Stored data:
Start of Block

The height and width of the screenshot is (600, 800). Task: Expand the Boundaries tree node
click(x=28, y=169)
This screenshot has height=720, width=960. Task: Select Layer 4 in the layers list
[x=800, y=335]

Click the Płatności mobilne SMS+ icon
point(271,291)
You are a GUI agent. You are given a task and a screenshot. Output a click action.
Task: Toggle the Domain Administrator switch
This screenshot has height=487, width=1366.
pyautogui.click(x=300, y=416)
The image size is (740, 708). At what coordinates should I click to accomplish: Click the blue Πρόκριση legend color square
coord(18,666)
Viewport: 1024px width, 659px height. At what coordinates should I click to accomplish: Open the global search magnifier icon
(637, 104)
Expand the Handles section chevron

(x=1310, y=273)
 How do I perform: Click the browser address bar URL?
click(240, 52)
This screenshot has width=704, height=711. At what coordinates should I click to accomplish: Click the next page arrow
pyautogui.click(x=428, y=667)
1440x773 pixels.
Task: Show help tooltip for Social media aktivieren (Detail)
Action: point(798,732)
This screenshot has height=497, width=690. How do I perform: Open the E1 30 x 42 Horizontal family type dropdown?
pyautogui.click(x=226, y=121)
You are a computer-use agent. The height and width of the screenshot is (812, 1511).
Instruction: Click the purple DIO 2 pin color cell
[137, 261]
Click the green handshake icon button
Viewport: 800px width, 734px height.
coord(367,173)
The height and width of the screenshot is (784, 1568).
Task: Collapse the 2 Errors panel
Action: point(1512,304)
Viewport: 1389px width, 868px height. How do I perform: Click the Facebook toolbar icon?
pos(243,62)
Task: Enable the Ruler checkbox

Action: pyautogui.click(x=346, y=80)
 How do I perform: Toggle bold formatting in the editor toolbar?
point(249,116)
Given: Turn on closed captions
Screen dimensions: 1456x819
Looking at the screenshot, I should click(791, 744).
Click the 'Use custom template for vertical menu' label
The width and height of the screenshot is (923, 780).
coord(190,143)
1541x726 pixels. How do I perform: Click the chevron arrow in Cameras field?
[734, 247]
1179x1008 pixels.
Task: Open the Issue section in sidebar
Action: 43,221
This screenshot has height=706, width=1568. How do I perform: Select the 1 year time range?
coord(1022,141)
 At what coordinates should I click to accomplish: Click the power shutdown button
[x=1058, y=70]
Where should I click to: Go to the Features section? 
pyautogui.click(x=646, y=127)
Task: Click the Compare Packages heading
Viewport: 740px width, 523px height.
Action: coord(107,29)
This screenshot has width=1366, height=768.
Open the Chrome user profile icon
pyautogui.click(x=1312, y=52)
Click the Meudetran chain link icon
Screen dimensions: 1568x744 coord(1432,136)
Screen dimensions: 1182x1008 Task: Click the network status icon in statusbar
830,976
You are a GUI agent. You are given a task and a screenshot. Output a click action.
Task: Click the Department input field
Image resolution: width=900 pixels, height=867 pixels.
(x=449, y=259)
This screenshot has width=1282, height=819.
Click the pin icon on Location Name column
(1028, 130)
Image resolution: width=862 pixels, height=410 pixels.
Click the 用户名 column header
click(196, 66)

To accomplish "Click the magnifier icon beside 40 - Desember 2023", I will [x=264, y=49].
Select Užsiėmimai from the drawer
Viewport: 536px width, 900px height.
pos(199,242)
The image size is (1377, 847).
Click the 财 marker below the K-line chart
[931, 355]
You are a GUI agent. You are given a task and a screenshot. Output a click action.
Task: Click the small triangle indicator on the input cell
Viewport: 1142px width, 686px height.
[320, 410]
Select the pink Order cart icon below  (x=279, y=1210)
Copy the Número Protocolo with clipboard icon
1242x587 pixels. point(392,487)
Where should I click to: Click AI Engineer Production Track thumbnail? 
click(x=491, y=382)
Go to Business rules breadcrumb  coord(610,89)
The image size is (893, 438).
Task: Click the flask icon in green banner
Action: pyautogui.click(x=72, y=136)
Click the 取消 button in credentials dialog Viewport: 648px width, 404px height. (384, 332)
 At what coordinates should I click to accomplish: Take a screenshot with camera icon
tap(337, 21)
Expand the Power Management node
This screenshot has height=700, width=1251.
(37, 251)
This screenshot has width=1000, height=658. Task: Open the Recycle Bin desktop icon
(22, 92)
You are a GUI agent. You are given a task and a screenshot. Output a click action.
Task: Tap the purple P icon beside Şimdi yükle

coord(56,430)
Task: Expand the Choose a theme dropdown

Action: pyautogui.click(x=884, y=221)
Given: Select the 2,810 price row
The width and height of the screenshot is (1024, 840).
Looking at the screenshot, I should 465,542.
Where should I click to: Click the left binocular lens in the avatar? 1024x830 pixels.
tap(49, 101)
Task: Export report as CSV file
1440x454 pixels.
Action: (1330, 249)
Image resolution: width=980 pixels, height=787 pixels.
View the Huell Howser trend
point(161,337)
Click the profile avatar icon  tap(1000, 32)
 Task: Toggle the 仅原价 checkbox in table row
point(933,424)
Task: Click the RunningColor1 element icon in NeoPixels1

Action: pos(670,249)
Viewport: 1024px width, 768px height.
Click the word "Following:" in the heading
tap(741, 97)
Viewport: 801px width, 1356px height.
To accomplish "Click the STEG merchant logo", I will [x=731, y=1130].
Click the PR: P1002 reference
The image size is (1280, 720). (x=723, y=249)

End of Block

▸ **What needs to be done**
In the records above, find the lines holding "will". Copy each one.

▸ **Answer area**
To accomplish "Click the magnifier icon beside 40 - Desember 2023", I will [x=264, y=49].
To accomplish "Click the STEG merchant logo", I will [x=731, y=1130].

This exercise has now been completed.